For the extraction of versatile and subject invariant features, previous works adopt either signal processing techniques or deep learning models. For example, [7] utilized filter bank (FB) and common spatial pattern (CSP) for effective feature extraction which are then sent to a fisher linear discriminator (FLD). [9] extracted features from power spectral density (PSD) of EEG signals and used support vector machines (SVM) as the classifier. Models based on deep learning emerged as a promising approach as they alleviate the need for manual feature engineering and achieved state of the art performance.
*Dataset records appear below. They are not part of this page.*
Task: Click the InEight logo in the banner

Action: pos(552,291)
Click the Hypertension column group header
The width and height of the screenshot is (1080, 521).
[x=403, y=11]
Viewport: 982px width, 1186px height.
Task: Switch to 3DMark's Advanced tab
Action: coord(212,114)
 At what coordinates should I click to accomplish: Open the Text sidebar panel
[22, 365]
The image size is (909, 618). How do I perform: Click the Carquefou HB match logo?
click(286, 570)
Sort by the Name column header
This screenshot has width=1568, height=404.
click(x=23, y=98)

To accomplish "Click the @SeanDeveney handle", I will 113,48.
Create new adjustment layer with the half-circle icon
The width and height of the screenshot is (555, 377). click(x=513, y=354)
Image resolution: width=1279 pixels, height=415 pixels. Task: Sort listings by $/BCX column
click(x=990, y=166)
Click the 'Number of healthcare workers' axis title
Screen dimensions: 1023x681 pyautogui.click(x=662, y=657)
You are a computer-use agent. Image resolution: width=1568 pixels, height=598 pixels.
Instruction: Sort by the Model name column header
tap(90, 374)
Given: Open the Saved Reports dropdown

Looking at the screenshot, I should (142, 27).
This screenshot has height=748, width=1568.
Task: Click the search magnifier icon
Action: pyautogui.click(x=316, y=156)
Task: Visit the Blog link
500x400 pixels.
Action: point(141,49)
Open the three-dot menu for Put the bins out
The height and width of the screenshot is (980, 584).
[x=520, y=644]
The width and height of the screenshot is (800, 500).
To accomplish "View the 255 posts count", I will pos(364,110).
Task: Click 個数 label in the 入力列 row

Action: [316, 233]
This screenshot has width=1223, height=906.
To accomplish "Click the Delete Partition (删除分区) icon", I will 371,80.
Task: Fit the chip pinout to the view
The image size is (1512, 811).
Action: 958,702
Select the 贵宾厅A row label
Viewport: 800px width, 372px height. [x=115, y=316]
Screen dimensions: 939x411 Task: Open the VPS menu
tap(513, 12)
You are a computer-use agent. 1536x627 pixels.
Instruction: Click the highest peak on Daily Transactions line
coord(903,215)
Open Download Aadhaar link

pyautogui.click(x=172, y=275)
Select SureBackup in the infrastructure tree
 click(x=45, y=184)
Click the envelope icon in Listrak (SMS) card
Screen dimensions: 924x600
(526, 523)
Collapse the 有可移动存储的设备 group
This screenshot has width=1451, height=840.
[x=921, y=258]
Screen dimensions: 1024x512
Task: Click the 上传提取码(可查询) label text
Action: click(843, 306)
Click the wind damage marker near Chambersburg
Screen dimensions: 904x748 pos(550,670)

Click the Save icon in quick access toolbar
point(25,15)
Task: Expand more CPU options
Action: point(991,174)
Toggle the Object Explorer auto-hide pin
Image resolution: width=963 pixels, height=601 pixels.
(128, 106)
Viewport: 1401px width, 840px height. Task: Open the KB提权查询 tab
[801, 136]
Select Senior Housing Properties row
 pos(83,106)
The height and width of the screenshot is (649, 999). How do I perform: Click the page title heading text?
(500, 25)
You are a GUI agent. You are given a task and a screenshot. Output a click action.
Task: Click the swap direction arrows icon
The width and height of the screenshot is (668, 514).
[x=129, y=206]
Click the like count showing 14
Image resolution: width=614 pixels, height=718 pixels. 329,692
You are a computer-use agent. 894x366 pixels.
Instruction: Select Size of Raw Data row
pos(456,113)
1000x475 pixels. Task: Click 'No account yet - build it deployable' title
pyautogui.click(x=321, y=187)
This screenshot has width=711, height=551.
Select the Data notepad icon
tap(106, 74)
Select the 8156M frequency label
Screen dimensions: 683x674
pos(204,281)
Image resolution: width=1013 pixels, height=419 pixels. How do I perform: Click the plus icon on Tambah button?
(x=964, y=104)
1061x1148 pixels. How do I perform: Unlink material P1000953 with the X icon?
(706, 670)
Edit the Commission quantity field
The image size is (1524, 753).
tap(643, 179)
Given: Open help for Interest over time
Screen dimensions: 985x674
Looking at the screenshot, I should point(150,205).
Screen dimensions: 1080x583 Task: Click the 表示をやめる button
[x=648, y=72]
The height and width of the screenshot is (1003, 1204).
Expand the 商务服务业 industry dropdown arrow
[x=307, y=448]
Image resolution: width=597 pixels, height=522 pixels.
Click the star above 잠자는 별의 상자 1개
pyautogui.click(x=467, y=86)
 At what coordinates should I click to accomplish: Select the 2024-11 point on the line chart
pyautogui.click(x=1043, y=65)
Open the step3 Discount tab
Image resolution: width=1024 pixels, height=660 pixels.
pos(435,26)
EEGNet [10] is a compact convolutional neural network (CNN) that can be applied to different BCI paradigms. [12] introduced a cascade and parallel structure on CNN for improved performance. CRAM [6] is proposed recently which adopts LSTM with attention mechanism to help the model focusing on most discriminative temporal features, and achieved promising result.

Transfer learning techniques are utilized in EEG classifiers to transform models onto target subject for improved performance. Previous works involves both classic transfer learning [13] [14] and domain adaptation[16][17] to transfer knowledge across subjects. [4] proposed an inter-subject transfer learning framework built on top of CNN model. [16] and [17] explored performance of multiple domain adaptation methods including transfer component analysis (TCA-EEG), maximum independence domain adaptation (MIDA-EEG) and information theoretical learning (ITL) for emotion recognition. Deep-Transfer [23] is a transfer learning framework built on deep CNN-LSTM network to transfer knowledge across subjects. RA-MDRM [24] utilized covariance matrix from different subjects and forms a calibration less system suitable for low resource scenarios.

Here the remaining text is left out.